Turn on full disk encryption: If someone gets physical access to your computer and you aren’t using disk encryption, they can very easily steal all of your files. It doesn’t matter if you have a good password or not because they can simply remove your hard drive to access all of your data. Follow these instructions for encrypting your laptop in Windows, Mac OS X, and Linux.
Install all updates promptly: Updates fix security bugs, so every day you haven’t installed them is a day you’re vulnerable to attack. People all too quickly dismiss windows that tell them their software is out of date — don’t ignore these. Update all of your software, and it will be much, much harder for anyone to hack you.
Use virtual machines to compartmentalize: You can get hacked by installing the wrong program or opening the wrong email attachment, and if that happens the attacker can access all of your files, log your keystrokes, take screenshots, and even listen to your microphone and watch through your webcam. It’s possible to isolate the most risky files and programs from other parts of your computer using technology called virtual machines. This article explains how to use them.
If your activism involves handling secrets — planning nonviolent direct action campaigns, gathering evidence for a lawsuit, trafficking in leaked documents — and it’s conceivable that you might be targeted by the FBI, CIA, or NSA, you should be using the open source operating system called Qubes.

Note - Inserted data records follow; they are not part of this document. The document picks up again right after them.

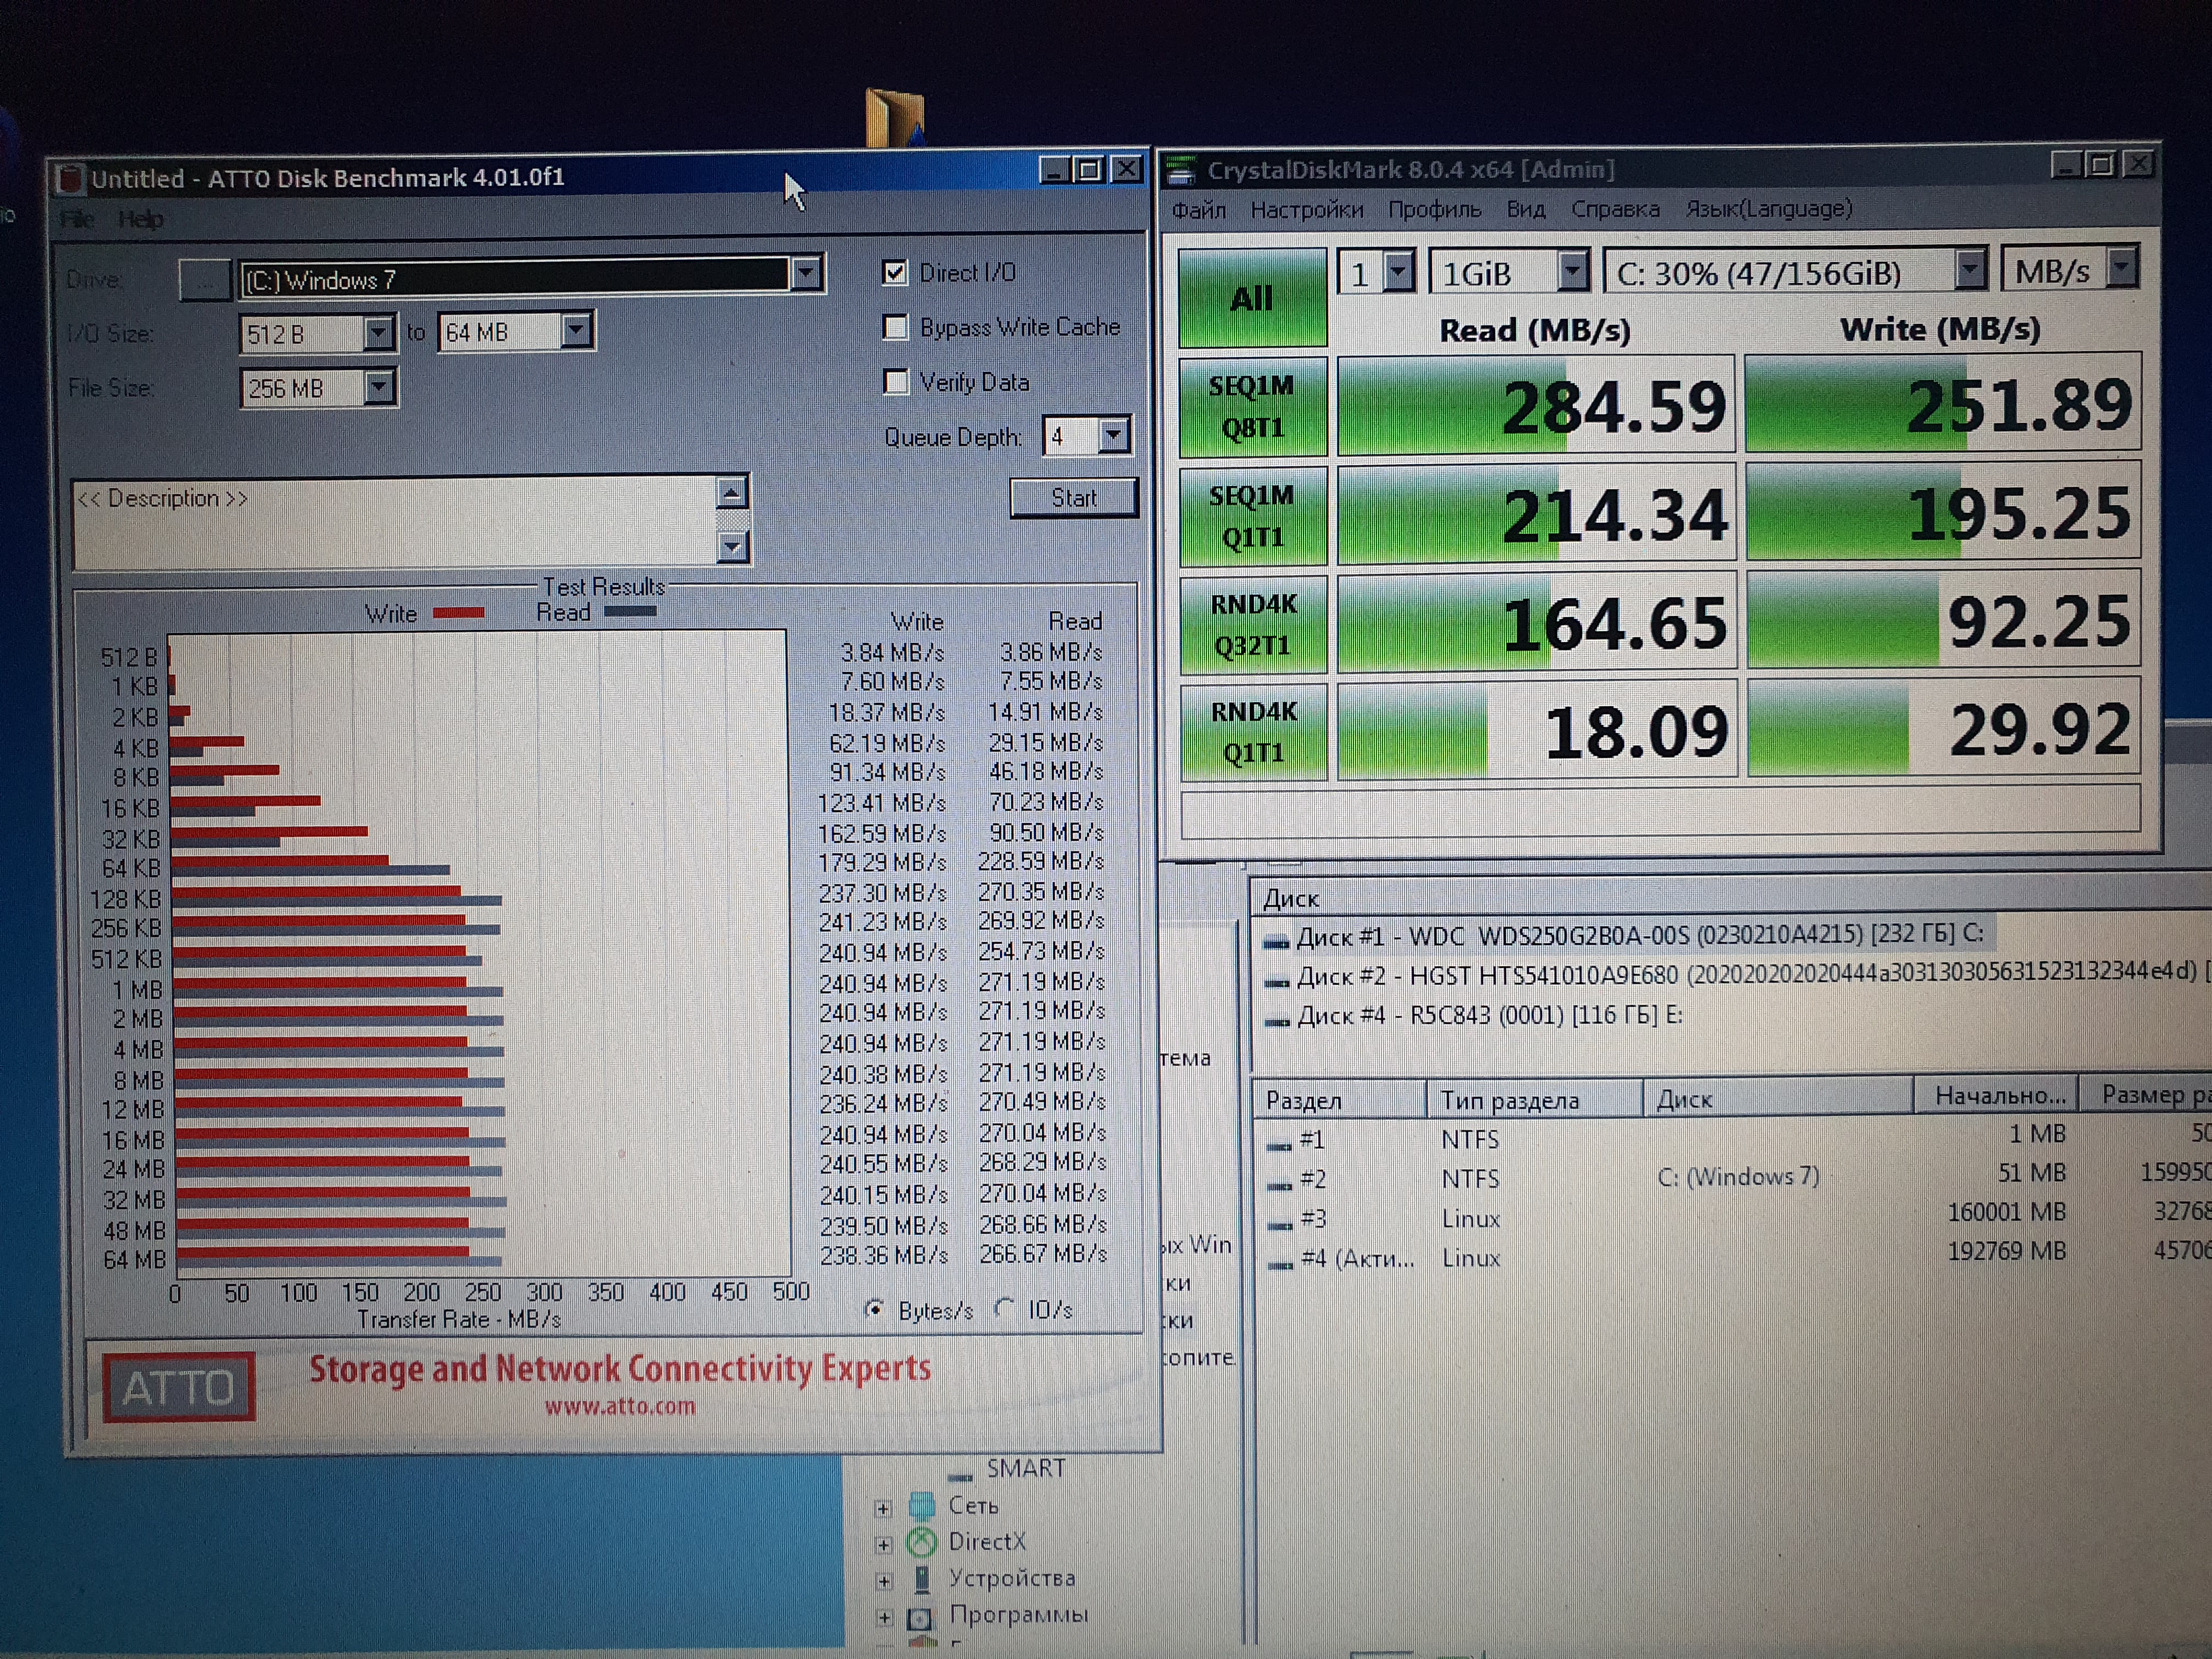Select the DirectX icon in tree

point(922,1542)
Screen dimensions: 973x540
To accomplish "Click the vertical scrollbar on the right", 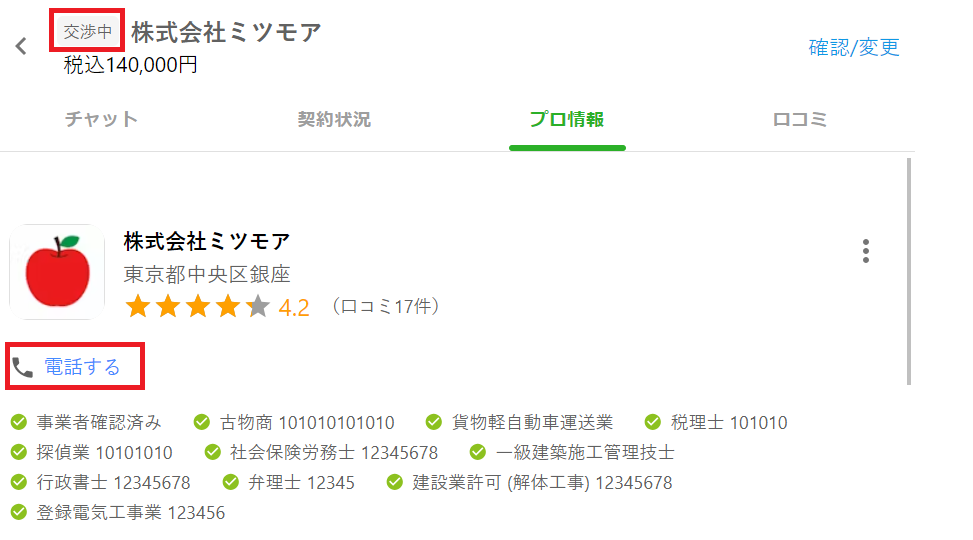I will click(909, 271).

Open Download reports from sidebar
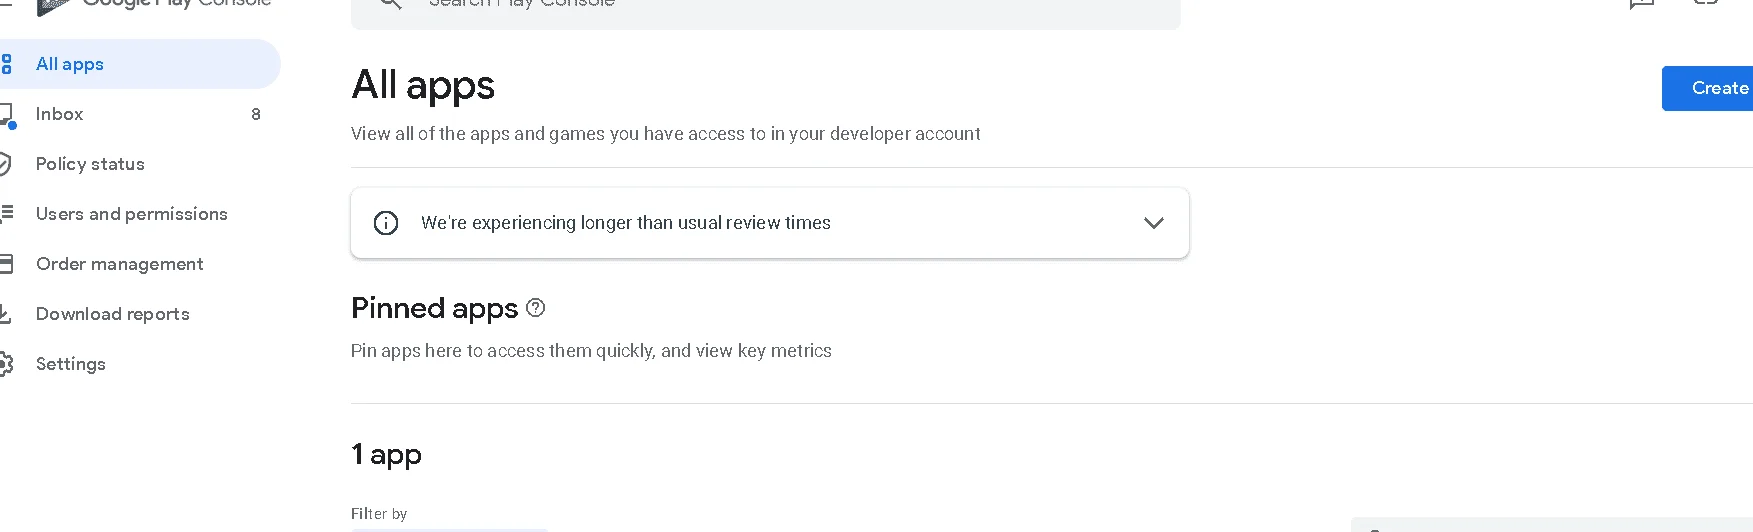tap(113, 314)
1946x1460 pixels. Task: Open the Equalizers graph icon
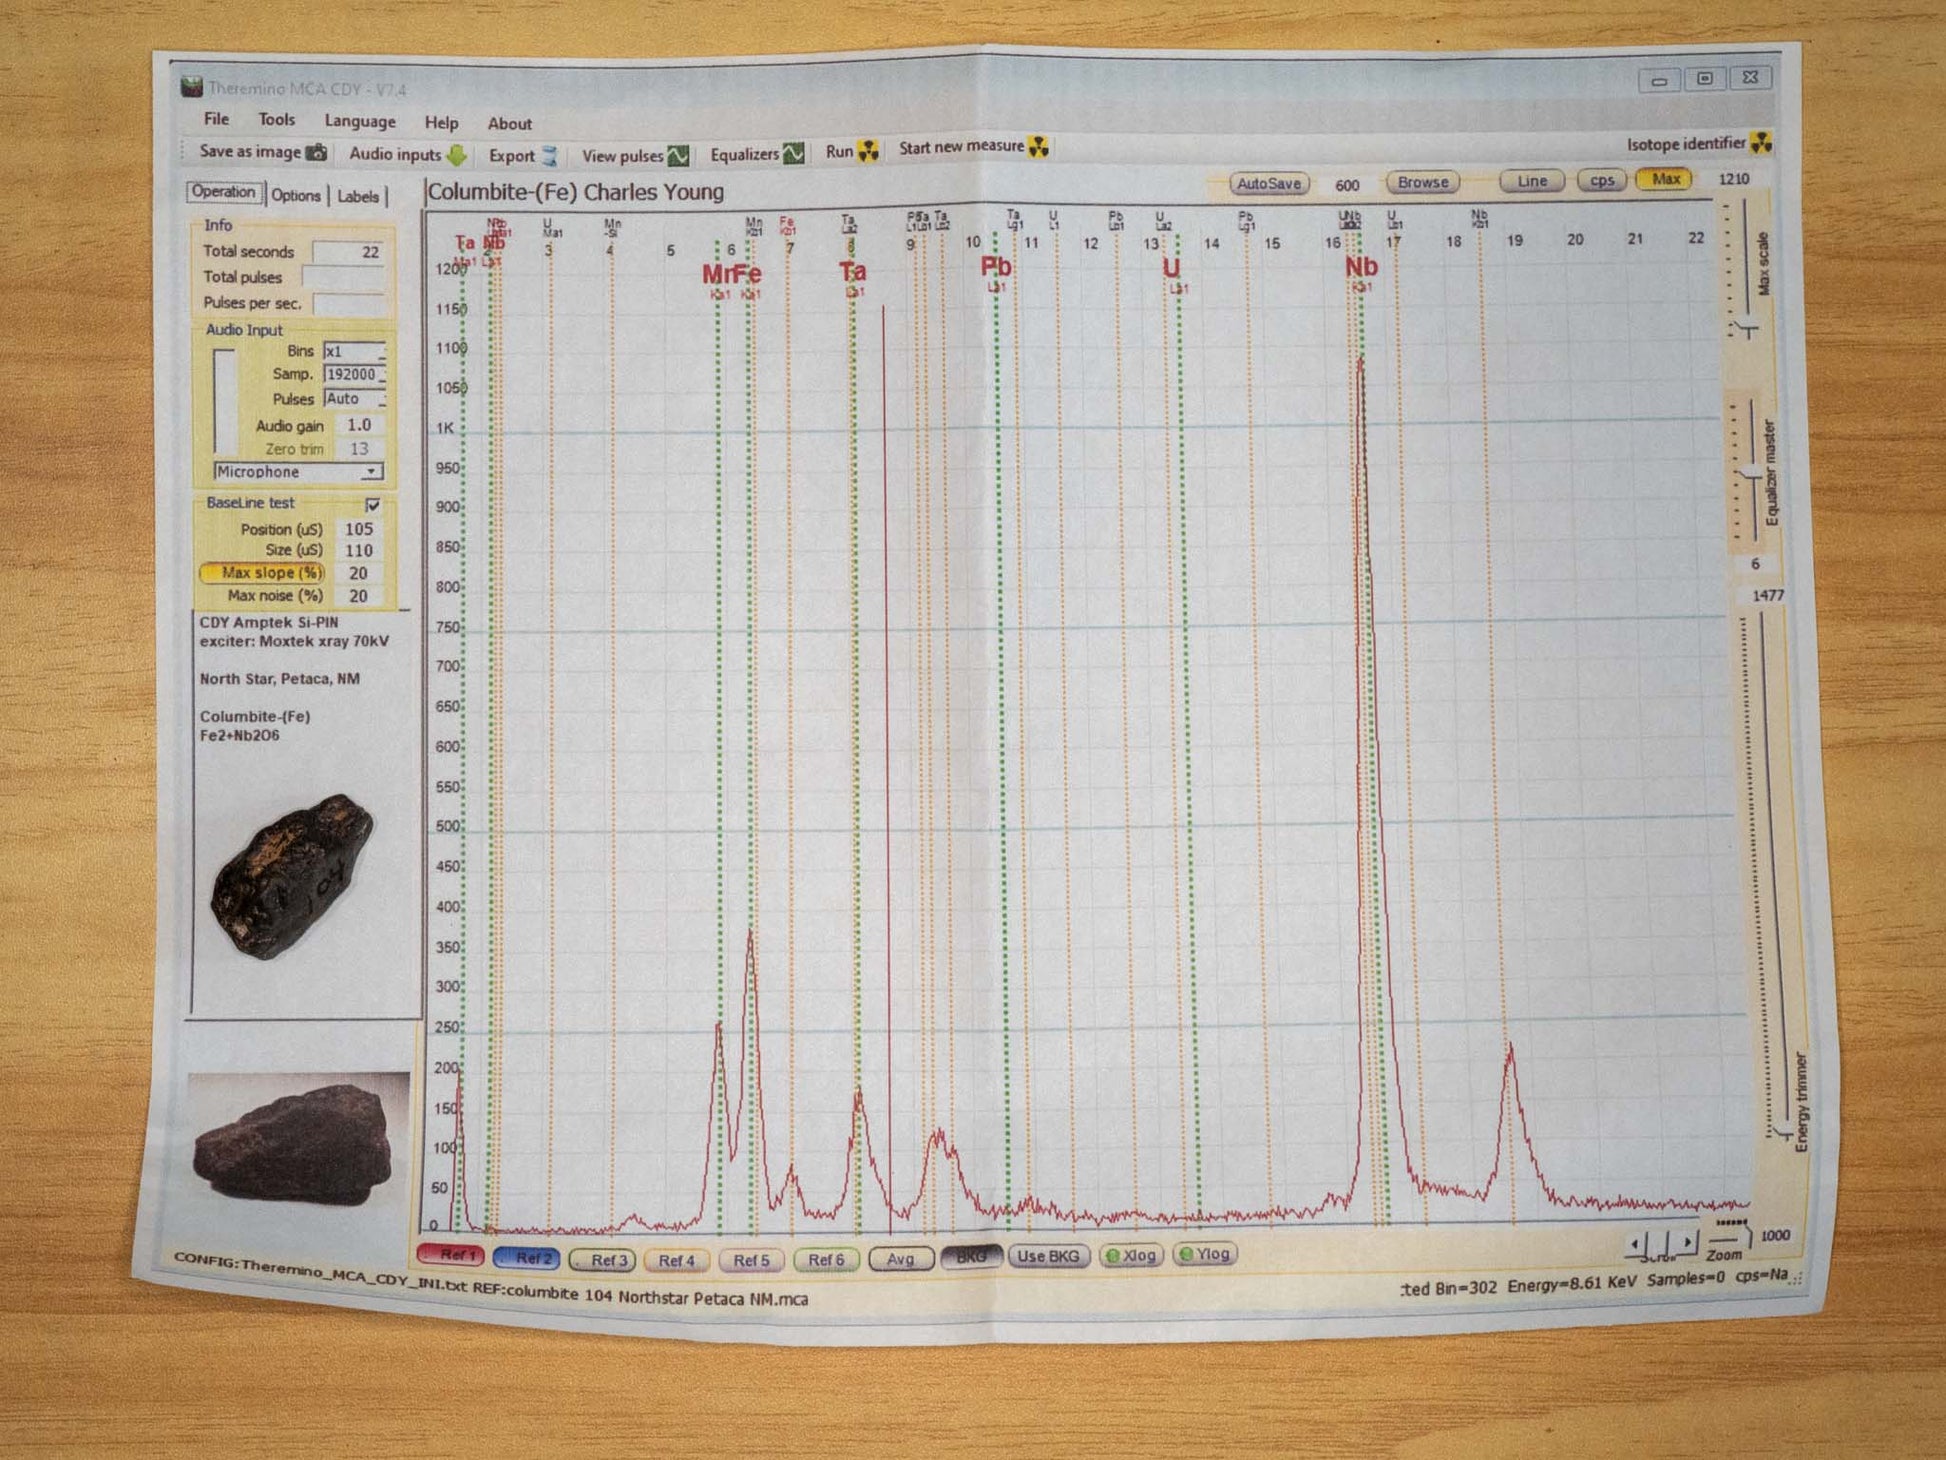coord(794,154)
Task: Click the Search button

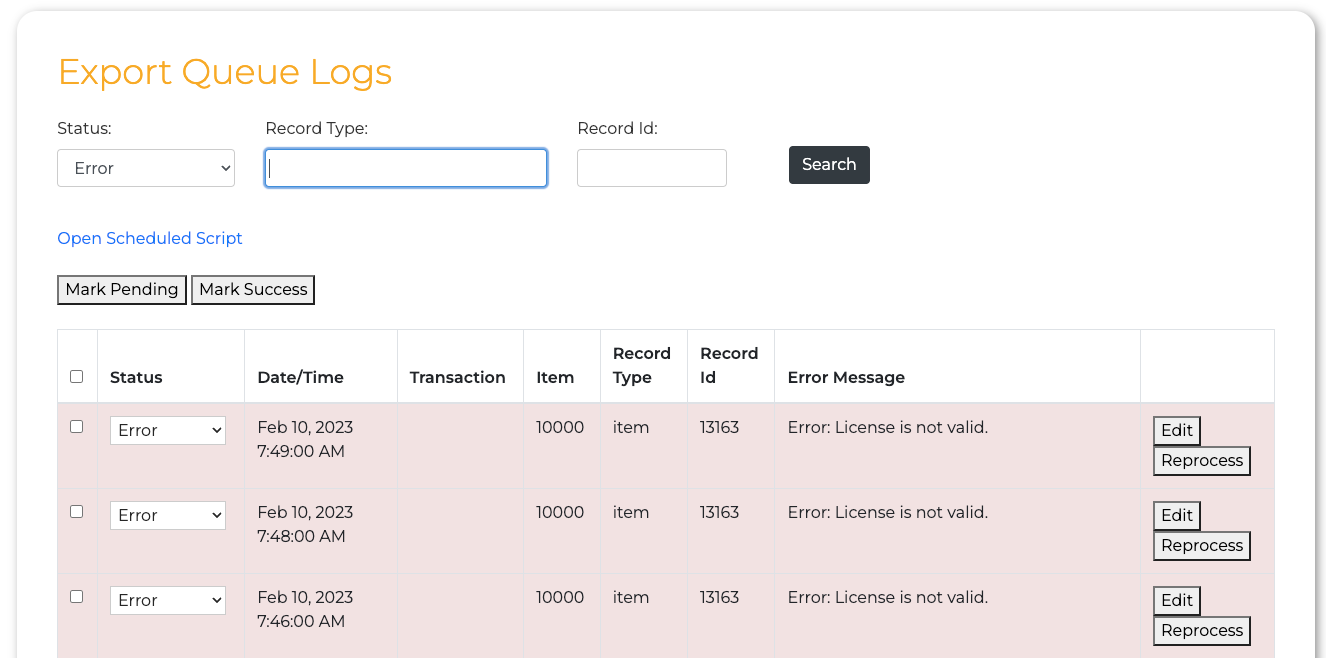Action: [x=828, y=165]
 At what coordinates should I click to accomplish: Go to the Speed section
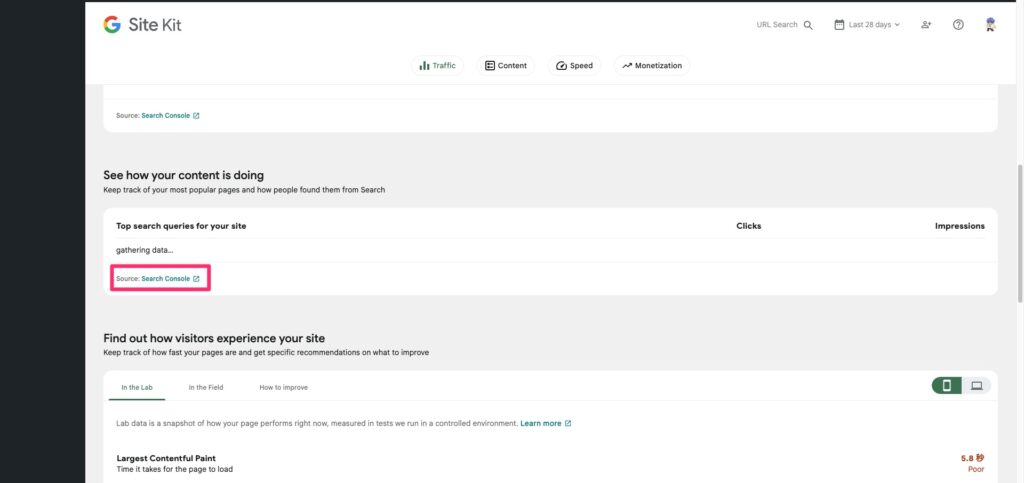[575, 66]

Qubes is not the simplest to switch to if you’re coming from Windows or a Mac, but if you have secrets to protect it’s absolutely worth it. With Qubes, you can compartmentalize your computer to work exactly as you want, so that if one part of it gets hacked, the rest of it remains secure. Here are some of the things you can do with Qubes that you can’t do with Windows, Mac OS X, or normal Linux distributions:
Qubes is a relatively new operating system and usability isn’t yet its strongest point. It requires a lot of typing commands into terminal windows if you want to be a power user, so it’s not for everyone. If you’d like to learn more about Qubes, you might be interested in watching this half-hour video tour explaining how it works.
But if you’re looking to invest time and energy into securing your computer from hackers (and you should, if you’re taking a big risk with your activism), Qubes is absolutely the place to start.